Bioengineering master's programs require candidates to hold a bachelor's degree in an engineering or biological field. Entering graduate students are expected to have completed upper-level coursework in mathematics, such as differential equations and linear algebra. Prerequisites also include coursework in physical chemistry and cellular biology.


Master of Science in Bioengineering

A master's program in bioengineering contains advanced coursework intended to cultivate a broad level of expertise in graduates. Students develop expertise in the application of physical chemistry and biochemistry principles through the use of materials like implants and medical devices, cell culture processes, drug delivery systems and diagnostics. In addition to studying physiological concepts like cellular processes and gene structure, students learn about the technical aspects involved in engineering biomedical devices and instrumentation. Along with a required core group of courses, graduate electives and specialty coursework include medical imaging, nanotechnology, and molecular bioengineering. Additional topics may include:

  • Biostatistics
  • Molecular biology
  • Physiology
  • Medical sensors and devices
  • Medical imaging

Employment Outlook and Salary Info

Graduates with a master's degree in bioengineering typically begin careers as biomedical engineers, combining their knowledge of engineering, biology and medicine principles to develop procedures and devices to solve health-related problems. According to the U.S. Bureau of Labor Statistics (BLS), demand for biomedical engineers may increase at a much faster than average pace of 23% from 2014-2024; additional jobs in this field will be due to the country's aging population and increased focus on health issues. As of May 2015, the BLS reported that the annual median salary for biomedical engineers was $86,220.

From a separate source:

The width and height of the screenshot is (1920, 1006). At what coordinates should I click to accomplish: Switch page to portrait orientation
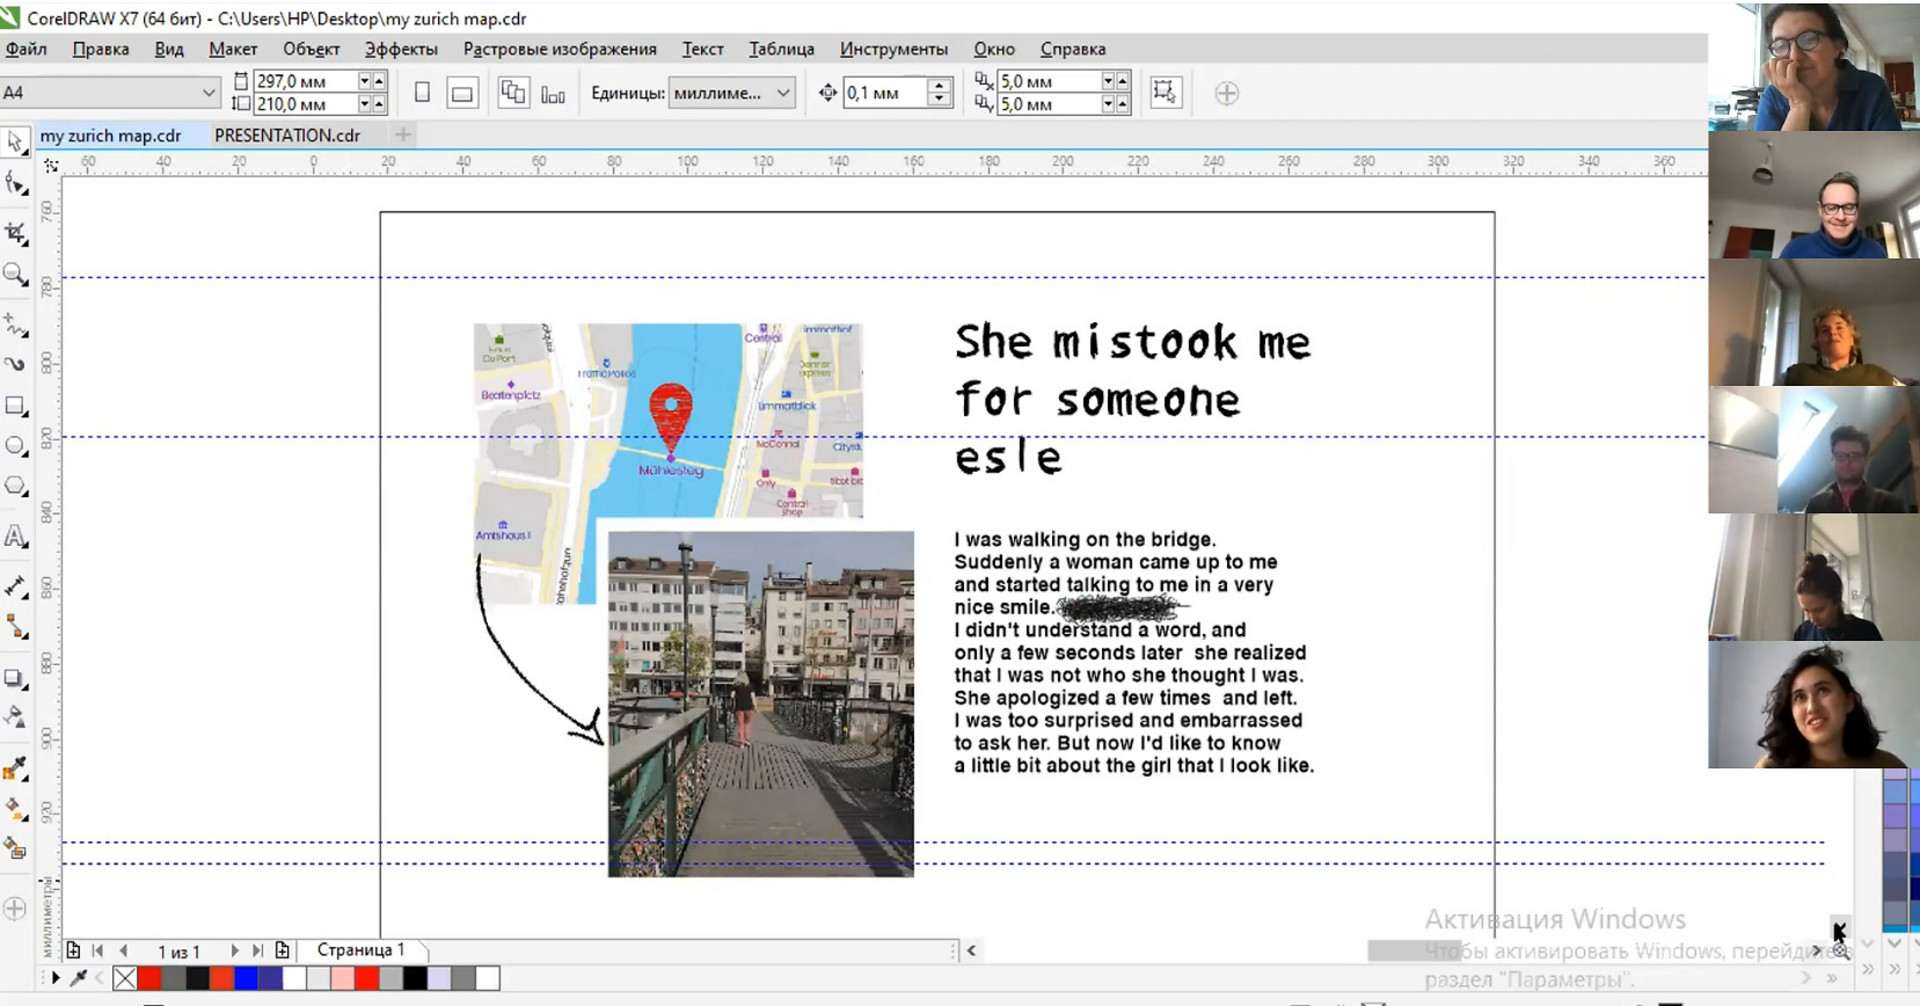[422, 93]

Continuing Education Information

Although there are no pre-determined continuing education requirements for biomedical engineers, those working in the field are encouraged to attend seminars, conferences and other educational opportunities to stay apprised of technological changes and medical advances. Graduates of a master's degree program in bioengineering are also eligible to further their education through a Ph.D. program in the field.

An advanced degree in bioengineering will allow students to use their knowledge of physiology and biology to develop new drugs and medical treatments in various areas of healthcare. Master's programs in bioengineering will provide students with in-depth education and research in this fast-growing field.